'Emotionally it can kill one's spirit': policeman on the Covid-19 front line
A policeman who spent 21 days in hospital after being shot on duty and has witnessed countless gruesome crime scenes has found himself grappling with an unfamiliar foe.
Unlike the criminals he has pursued since 2002, this enemy is invisible and has already killed a colleague.
And now he also has the virus ... Covid-19.
“Emotionally it can kill one's spirit,” said Mike Larry*, who is based in the Western Cape where infections and deaths are surging ahead of the other provinces.
Having tested positive for the virus means the father of three cannot hug his children.
“What hurts me even more is that our almost two-year-old son, who is now developing words and seeking attention from his father, doesn't understand what's going on. I used to do all sorts of fun things with him and now I'm like a deadbeat dad at home. It's truly painful,” he said.
The clock had just hit midnight one night in December 2016 when he and two colleagues were on duty. Larry was sitting in the back of the double cab bakkie when a suspicious looking car stopped alongside.
Several gunshots rang out, riddling the bakkie with bullets. He spent 21 days in hospital, while his colleagues sustained minor injuries.
“I've seen all that you can imagine under the sun when it comes to crime scenes. I could stand tall and dig through dirt to collect evidence at crime scenes and visit the most gruesome scenes, but nothing ever could move me the way that one incident did,” he said.
Now he has a new battle on his hands after contracting Covid-19.
Before getting the test result he had received 1,000 cloth face masks from his church in Durbanville and started distributing them among colleagues.
Three days later, a colleague tested positive for the virus and he decided to get tested. The result was positive.
He said officers had received personal protective equipment from the force but the donation from the church was an extra layer of precaution.
“It's just one of those things where no-one could have predicted that they will infect me or anyone else for that matter. In fact my colleague was probably infected the same way as I was, unknowingly by someone else.
“People might say, yes if you didn't do that, you might not have tested positive but I can tell you that I definitely would do it all over again.”
He had no symptoms at the time, but later experienced headaches and fever and is now in isolation at home.
“The most difficult part of this journey is that I can't lie next to my beautiful wife who has been absolutely amazing,” he told TimesLIVE. “She has all the opportunities to go and live in a safe environment so she and our son do not contract this virus, as they both tested negative, but she just does not want to hear anything about that.
“Emotionally it can kill one's spirit.”
He said his wife, who recently lost her job to the pandemic, was the backbone of the family. “I can't thank my wife enough for all she's done and I owe it to her to never give up. How can I ever lose hope if I have everything to live for?” he asked.
He said the virus also prevented him from seeing his other two children from a previous marriage. “My video calls usually end up in sharing tears with my daughter and that breaks me as a dad. I can't hold any of my kids and it truly weakens a person.

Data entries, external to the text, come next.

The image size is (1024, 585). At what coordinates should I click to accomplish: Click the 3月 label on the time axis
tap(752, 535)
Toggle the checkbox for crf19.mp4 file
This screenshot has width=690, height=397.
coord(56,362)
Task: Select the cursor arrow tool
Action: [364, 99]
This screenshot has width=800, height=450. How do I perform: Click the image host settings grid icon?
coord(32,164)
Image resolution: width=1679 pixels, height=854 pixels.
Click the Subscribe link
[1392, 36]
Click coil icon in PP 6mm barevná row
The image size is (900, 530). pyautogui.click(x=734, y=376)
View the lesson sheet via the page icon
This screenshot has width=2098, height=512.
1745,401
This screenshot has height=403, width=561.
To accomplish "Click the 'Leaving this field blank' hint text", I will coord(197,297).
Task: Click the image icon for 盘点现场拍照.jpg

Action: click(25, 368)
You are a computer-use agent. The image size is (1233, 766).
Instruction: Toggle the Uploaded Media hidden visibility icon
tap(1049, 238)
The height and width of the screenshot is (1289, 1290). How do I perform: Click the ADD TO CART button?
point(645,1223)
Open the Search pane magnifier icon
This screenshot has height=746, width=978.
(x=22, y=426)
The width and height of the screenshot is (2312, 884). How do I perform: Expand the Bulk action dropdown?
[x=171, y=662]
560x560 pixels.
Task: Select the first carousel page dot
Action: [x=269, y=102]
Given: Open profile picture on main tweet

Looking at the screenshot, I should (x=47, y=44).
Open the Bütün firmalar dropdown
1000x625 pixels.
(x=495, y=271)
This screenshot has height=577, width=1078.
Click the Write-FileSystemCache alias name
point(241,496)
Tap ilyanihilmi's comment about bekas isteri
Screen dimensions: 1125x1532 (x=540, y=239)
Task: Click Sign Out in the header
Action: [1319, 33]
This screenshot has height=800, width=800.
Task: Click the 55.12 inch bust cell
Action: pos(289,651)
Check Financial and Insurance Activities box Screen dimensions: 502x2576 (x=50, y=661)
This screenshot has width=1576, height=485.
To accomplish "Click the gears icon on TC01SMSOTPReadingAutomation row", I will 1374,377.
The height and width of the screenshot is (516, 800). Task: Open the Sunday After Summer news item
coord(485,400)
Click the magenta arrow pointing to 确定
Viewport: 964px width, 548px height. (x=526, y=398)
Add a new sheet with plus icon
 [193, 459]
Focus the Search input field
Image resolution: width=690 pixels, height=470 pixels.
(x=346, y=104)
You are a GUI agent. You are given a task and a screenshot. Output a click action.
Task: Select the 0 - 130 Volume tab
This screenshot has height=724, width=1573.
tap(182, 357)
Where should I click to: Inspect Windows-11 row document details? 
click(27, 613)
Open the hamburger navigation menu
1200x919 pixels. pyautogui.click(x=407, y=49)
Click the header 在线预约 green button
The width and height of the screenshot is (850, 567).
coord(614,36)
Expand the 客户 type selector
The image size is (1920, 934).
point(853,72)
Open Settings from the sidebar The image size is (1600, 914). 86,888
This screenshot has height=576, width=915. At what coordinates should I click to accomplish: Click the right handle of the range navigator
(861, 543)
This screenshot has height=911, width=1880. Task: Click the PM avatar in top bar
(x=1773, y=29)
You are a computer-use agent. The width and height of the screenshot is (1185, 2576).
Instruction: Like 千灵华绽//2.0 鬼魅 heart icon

“They don't care what I get paid, what car I drive or what I wear. All they want is a dad who will catch them when they fall, open his arms and hug them when they want a hug.”
The policeman recently lost a colleague to Covid-19, a sergeant he described as a gentle spirit who addressed peers with great respect and was respected by them.
“He was placed at the heart of our station, the charge office, where you deal first-hand with the community and, most of that work ... you must have the heart to listen, guide and assist the community and indeed the sergeant had all these attributes and so much more.”
Officers at the station are still reeling from the death.
“Most of us also got tested and we do realise that there is absolutely no stigma you can place on contracting this virus, because you just don't know for sure how you might have got it.
“At the moment we are fearful because you also don't know if the person you are helping is carrying the virus. This is really trying and testing times for us but we'll stand tall and deal with what must be done.
“To my colleagues, keep the faith and know we will win this and we will do so in honour of all who lost their lives during this period,” he said.
* Mike Larry is a pseudonym. TimesLIVE has elected to protect the policeman's identity.